For the six months to 31 October, the trust’s net asset value (NAV) per share total return was -10.9%, while the FTSE All-Share Index lost -5.8%.
Of the performance, the UK growth trust said: “The paradox is that in operational terms the portfolio in general is continuing to perform satisfactorily and therefore portfolio activity was relatively low.”
The share price total return for the period was also down 11.9%, while its discount widened to 13% from 11.8% at the end of April.

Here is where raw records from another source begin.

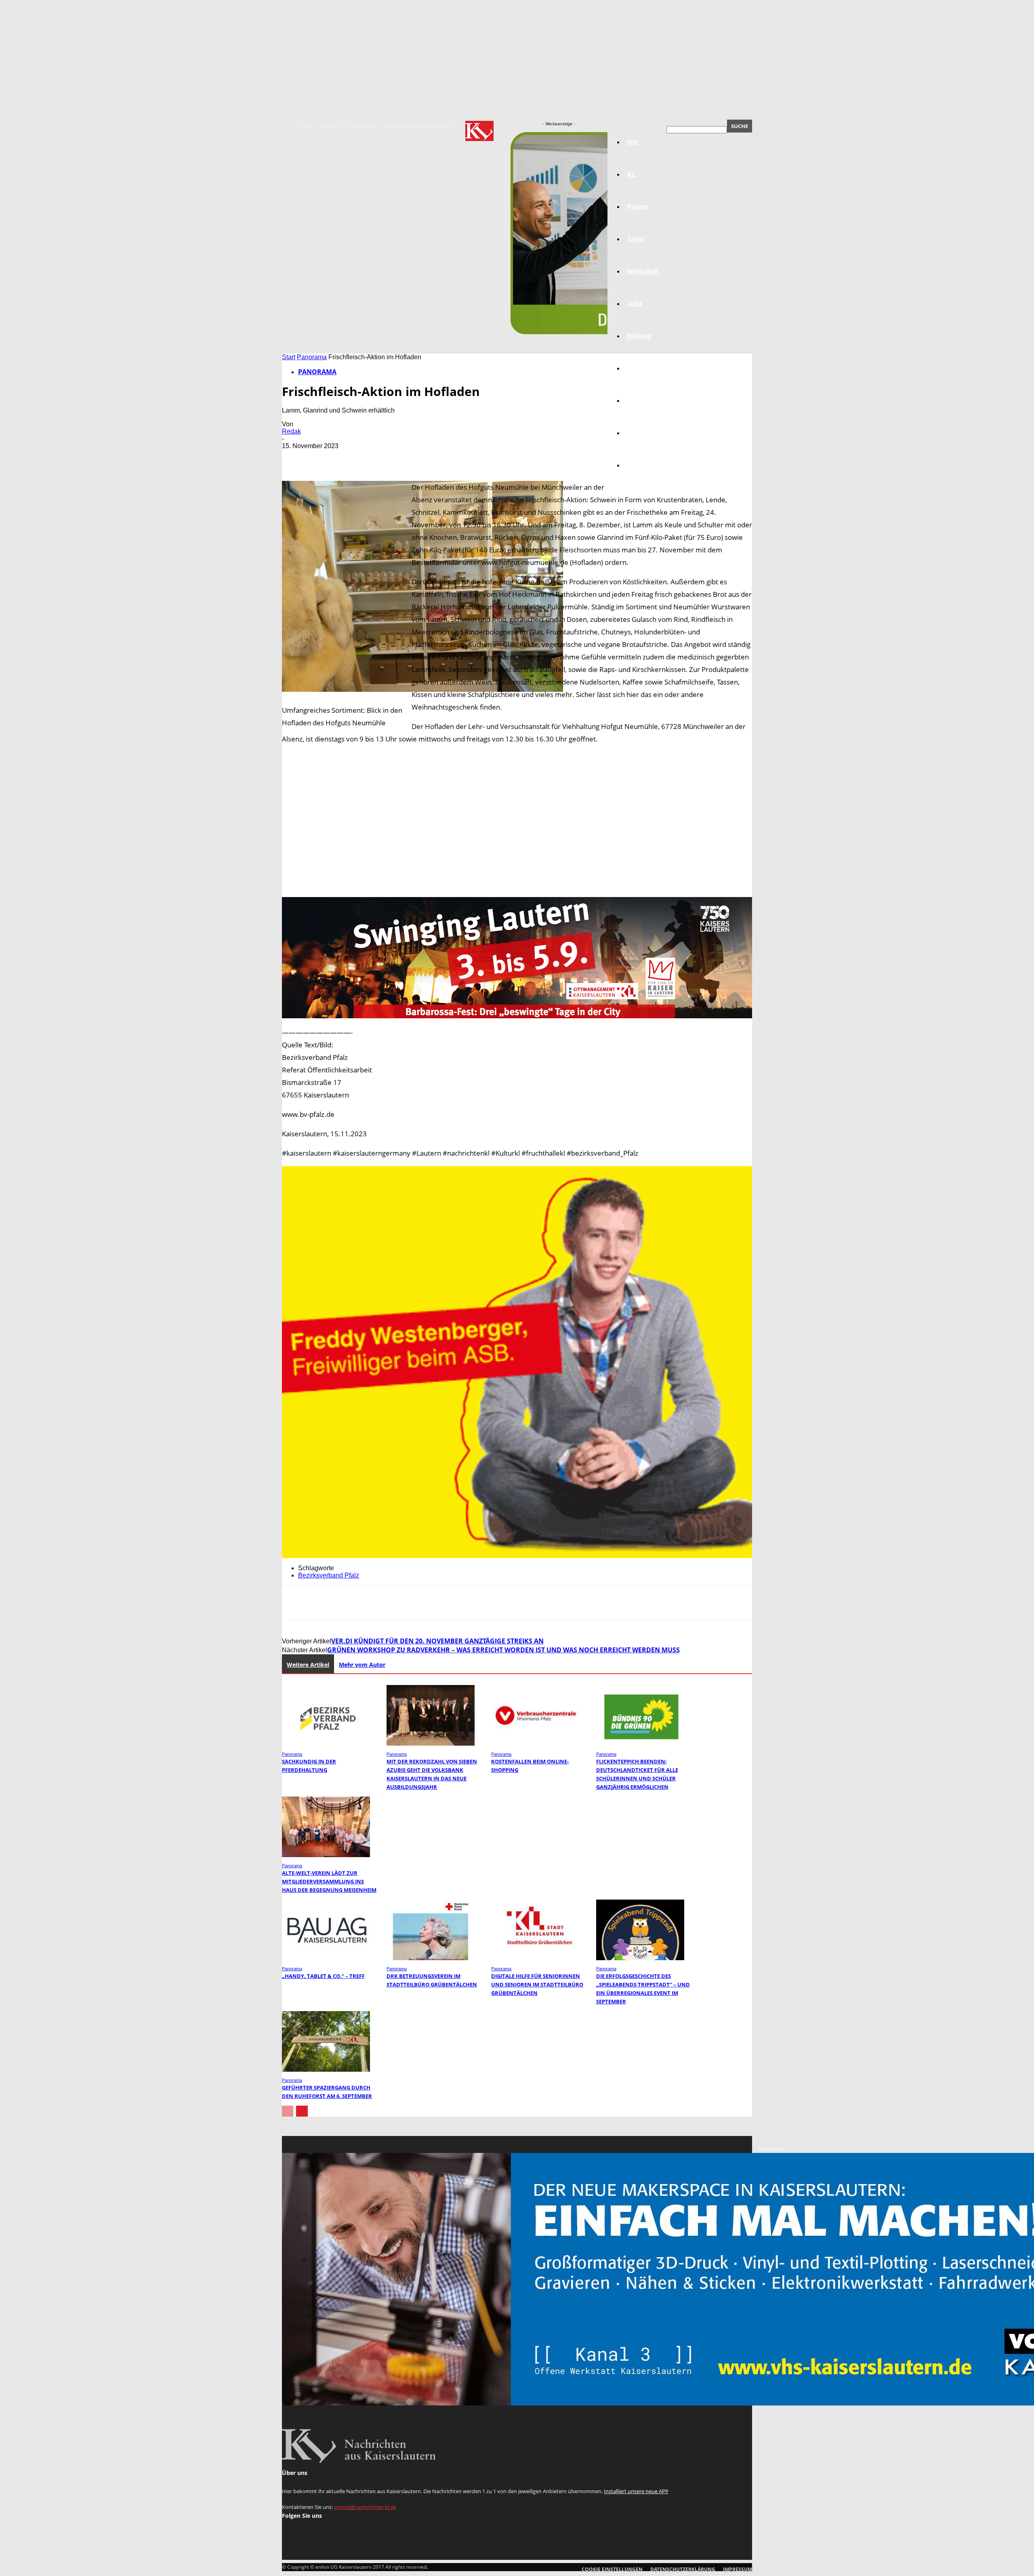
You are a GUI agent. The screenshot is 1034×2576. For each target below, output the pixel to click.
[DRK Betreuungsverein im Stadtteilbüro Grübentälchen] (431, 1958)
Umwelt (638, 368)
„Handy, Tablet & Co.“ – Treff (323, 1976)
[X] (324, 458)
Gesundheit (645, 400)
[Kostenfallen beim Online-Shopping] (535, 1743)
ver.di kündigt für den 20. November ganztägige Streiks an (437, 1641)
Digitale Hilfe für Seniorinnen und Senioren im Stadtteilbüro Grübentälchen (537, 1984)
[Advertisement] (517, 821)
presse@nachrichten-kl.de (365, 2507)
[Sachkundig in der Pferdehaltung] (326, 1743)
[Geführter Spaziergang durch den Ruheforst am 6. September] (326, 2069)
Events (330, 125)
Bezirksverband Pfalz (328, 1575)
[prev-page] (287, 2111)
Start (288, 357)
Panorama (643, 465)
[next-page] (302, 2111)
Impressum (362, 125)
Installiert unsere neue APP (636, 2491)
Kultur (636, 433)
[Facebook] (295, 458)
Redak (291, 431)
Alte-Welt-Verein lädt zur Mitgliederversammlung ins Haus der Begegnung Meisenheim (329, 1881)
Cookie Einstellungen (612, 2569)
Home (305, 125)
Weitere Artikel (308, 1664)
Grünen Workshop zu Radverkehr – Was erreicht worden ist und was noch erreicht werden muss (503, 1649)
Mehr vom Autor (362, 1664)
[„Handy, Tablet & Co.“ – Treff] (326, 1958)
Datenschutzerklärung (418, 125)
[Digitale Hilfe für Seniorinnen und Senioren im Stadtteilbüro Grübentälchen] (535, 1958)
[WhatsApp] (382, 458)
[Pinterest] (353, 458)
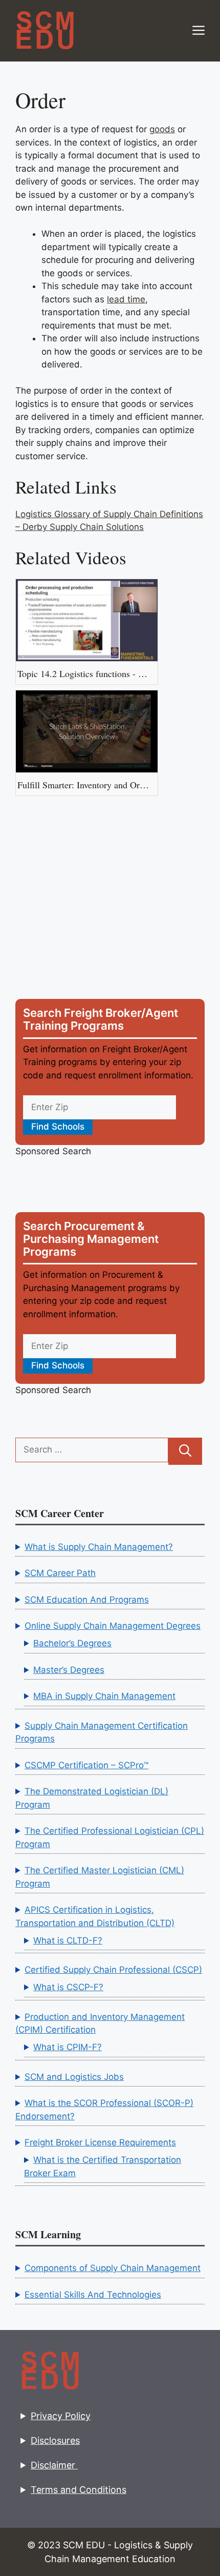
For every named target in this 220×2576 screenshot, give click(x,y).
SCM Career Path (60, 1573)
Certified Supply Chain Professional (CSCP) (113, 1970)
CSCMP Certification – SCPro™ (86, 1765)
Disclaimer (54, 2465)
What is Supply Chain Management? (99, 1547)
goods (162, 129)
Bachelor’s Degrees (72, 1643)
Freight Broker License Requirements (100, 2142)
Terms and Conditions (78, 2489)
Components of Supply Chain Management (113, 2268)
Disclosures (55, 2440)
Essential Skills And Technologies (93, 2294)
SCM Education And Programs (87, 1599)
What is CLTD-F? (67, 1940)
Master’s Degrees (68, 1670)
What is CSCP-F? (68, 1987)
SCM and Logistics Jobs (74, 2077)
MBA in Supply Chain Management (104, 1696)
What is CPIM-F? (67, 2047)
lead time (126, 299)
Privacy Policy (61, 2415)
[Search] (185, 1451)
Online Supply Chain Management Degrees (113, 1626)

Three main drags on performance were Howden Joinery, Autotrader, and Volution. The trust said: “In all three cases, despite strong trading, the market is worried about the impact of an economic downturn in the short term although all of these businesses have compelling growth opportunities over the longer term and strong balance sheets to weather any near-term turbulence.”
The firm exited Just Eat and labelled its decision not to sell sooner a “mistake” following the food delivery company’s “disastrous” US takeover. Meanwhile, stakes in IT firms Softcat and Kainos were added to the portfolio.
Looking ahead, fund managers Iain McCombie and Milena Mileva (pictured) said they were developing investment ideas that may be mispriced in the current economic environment.
They said: “We are not market timers or forecasters, but the evidence of a growing opportunity set of potential investments shows there is an interesting and growing disconnect between top-down perceptions of the UK market and what we are starting to see in terms of long-term opportunities for growth investors, notwithstanding the near-term economic challenges.”